Erstellt am 18. August 2016, 05:59

von Christoph Reiterer

Der Herbst wird nicht kuschelig. Christoph Reiterer über die neue Angriffslust der Hollabrunner SPÖ.

Hollabrunns SPÖ-Fraktionsführer Alexander Eckhardt kündigt einen stürmischen Herbst an und das druckfrische Infoblatt der sozialdemokratischen Stadtorganisation lässt tatsächlich erahnen, dass sich die Roten nach intern turbulenter Zeit jetzt wieder voll auf ihren politischen Erzrivalen „einschießen“.

Da ist zu lesen, dass die VP den Totengräber der Wirte macht; dass sie familienfeindliche Maßnahmen setzt oder dass die Bildung noch nie ihr Kernanliegen war.

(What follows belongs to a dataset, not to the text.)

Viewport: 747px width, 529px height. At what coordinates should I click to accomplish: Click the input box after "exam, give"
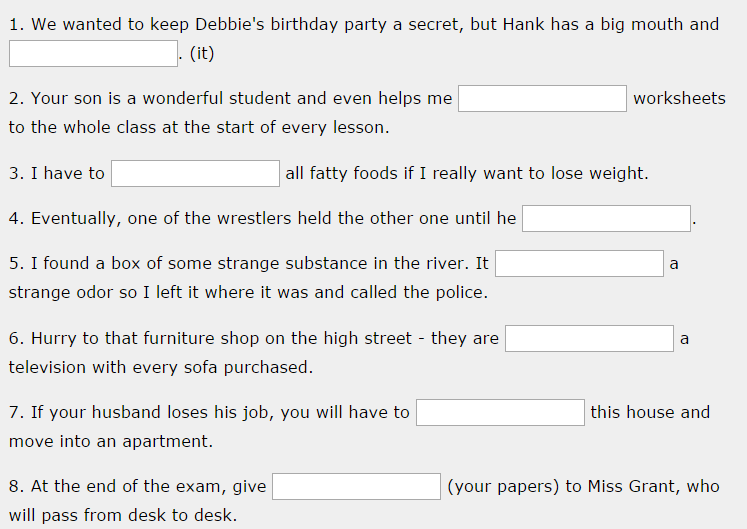tap(356, 487)
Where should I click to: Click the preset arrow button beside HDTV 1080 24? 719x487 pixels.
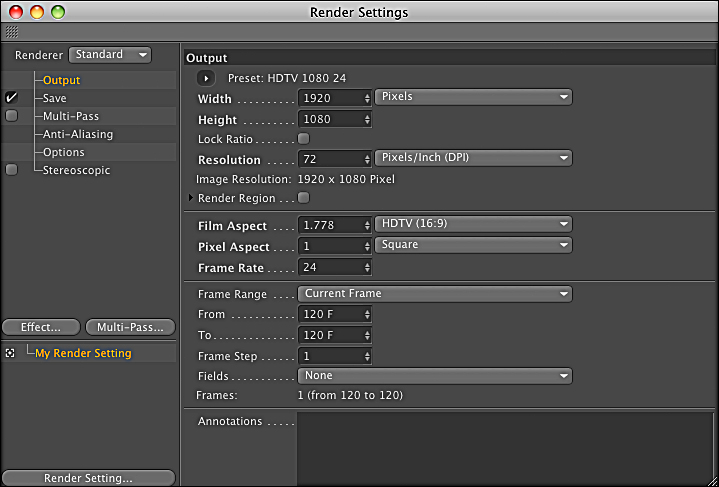(206, 78)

Dabei war der neu aufgestellten Stadt-SPÖ von den Freiheitlichen und selbst vom SPÖ-Bezirksvorsitzenden Werner Gössl noch im Frühjahr ein „Kuschelkurs“ mit der Volkspartei vorgehalten worden. Der VP-Bürgermeister lobte speziell die amikale Zusammenarbeit mit Stadträtin Elke Stifter und Veteran Josef Frank.

Da wird es nun spannend zu beobachten, ob aus dem prophezeiten Herbststurm nicht eine schwarz-rote Eiszeit wird. SPÖ-Stadtparteichef Friedrich Dechant gibt jedenfalls den Konfrontationskurs vor und macht in seinen einleitenden Worten in dem Infoblatt deutlich, dass er von einem Schulterschluss wenig hält.